**Action item**
Set out exactly every line of the entries below, starting at the line that holds "Expand the post with Show more" and stopping after the line that holds "Task: Click the number".

**The data**
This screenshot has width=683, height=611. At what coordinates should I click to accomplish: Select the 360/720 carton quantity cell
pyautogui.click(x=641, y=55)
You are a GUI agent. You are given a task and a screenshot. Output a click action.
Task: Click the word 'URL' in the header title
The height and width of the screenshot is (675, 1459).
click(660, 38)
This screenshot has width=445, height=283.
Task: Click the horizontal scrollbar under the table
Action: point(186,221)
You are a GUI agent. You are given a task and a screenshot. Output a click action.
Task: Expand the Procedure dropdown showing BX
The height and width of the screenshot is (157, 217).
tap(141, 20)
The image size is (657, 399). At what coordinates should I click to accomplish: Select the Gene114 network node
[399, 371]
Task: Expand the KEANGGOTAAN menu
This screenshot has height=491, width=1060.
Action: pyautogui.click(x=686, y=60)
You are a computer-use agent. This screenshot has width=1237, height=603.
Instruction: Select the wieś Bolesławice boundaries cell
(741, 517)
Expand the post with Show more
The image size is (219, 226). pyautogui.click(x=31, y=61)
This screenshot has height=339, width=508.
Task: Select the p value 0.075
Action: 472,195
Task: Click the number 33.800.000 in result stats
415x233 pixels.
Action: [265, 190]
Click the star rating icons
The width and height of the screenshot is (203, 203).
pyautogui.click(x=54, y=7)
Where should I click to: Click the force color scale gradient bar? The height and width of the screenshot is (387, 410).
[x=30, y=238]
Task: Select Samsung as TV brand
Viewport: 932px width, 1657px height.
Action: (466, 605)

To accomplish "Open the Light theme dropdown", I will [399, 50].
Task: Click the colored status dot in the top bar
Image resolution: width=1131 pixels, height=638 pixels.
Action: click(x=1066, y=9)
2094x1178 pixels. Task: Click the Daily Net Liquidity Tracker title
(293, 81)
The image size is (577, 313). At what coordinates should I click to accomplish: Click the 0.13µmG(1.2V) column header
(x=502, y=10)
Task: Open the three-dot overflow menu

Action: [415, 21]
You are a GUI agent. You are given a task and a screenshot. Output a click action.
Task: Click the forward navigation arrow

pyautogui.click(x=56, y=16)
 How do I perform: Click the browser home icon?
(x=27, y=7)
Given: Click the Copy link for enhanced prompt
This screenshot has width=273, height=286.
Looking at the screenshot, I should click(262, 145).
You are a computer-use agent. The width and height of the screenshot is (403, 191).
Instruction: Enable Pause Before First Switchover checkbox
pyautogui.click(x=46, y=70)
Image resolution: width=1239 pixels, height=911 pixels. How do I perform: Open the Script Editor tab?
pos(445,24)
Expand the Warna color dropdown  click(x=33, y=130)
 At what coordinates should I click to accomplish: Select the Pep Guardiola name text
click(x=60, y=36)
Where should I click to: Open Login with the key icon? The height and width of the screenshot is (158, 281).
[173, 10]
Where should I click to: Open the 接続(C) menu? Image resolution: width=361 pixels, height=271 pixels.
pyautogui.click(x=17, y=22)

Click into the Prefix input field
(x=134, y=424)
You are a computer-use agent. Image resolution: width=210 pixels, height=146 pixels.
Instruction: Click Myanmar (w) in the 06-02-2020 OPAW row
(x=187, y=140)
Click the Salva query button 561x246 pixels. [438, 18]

**Written solution**
Expand the post with Show more
The image size is (219, 226). pyautogui.click(x=31, y=61)
This screenshot has height=339, width=508.
Task: Select the p value 0.075
Action: 472,195
Task: Click the number 33.800.000 in result stats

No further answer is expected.